Last year, Mulhollen averaged two gigs per month with the car, he said, including a Las Vegas engagement that took him away from home for 10 days. The majority of his appearances with the car come through Alspaugh, whom Mulhollen considers both his broker and friend.

One person who appreciates the staying power of “Back to the Future” and the iconic role of the DeLorean in the movie is, of course, Michael J. Fox himself.

In his 2025 book “Future Boy,” Fox calls the film “a magical movie, more magical than if it had been sprinkled with stardust.”

Even Fox, however, pulls no punches when it comes to the DeLorean’s flaws as a vehicle. People assume, he writes, that getting to drive the DeLorean as he did in the movie must have been exhilarating.

Alspaugh's network provides a nationwide opportunity for those wishing to exhibit a DeLorean during an event. Courtesy of Bill McCleery

“I thought so too, at first, but soon I grew to hate driving the DeLorean,” he writes in the book. “First of all, let’s face it — it’s a (crap) car, with cheap appointments — and that’s before our special effects crew added their two cents (or several million dollars, all in). Those jerry-rigged accoutrements — the flux capacitor and various time clocks and flourishes — tend to be rather rough-edged, metallic, and sharp.”

Driving the car took a physical toll, Fox writes.

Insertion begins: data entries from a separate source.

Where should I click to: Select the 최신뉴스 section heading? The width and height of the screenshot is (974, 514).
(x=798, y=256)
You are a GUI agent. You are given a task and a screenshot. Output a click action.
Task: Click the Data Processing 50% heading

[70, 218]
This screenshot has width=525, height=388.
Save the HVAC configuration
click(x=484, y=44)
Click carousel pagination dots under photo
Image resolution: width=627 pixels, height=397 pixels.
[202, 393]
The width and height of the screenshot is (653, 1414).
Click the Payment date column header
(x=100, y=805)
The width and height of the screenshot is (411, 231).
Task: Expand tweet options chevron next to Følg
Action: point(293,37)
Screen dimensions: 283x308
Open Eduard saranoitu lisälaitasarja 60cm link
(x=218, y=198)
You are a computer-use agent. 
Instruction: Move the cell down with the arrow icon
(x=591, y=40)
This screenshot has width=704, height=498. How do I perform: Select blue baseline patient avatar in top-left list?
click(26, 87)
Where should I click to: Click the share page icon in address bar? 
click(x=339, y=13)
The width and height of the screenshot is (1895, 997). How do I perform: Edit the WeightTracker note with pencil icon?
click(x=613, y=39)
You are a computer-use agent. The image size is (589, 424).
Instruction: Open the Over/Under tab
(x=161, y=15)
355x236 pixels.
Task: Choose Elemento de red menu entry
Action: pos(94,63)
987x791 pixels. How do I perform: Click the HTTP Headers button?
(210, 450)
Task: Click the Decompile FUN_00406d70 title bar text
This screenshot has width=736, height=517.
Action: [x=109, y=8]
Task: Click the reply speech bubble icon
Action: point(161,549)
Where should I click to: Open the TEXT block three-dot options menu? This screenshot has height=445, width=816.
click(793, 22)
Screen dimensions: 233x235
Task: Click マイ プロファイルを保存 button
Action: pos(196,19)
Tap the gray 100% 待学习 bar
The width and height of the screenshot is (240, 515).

“After that first night in the driver’s seat, and for the remainder of the movie, my hands are crisscrossed with lacerations, my knuckles bruised, and my elbows contused from slamming into the space-edged console,” Fox recalls.

Perhaps, then, the DeLorean fell short when judged strictly on the basis of substance.

But style?

That’s something entirely different.

On that basis, the DeLorean continues yet today to enjoy star power from its stint on the big screen that few other automobiles will ever achieve.

And in a country as devoted to pop culture as America, there’s always a market for the mix of celebrity and nostalgia evoked by the DeLorean Time Machine.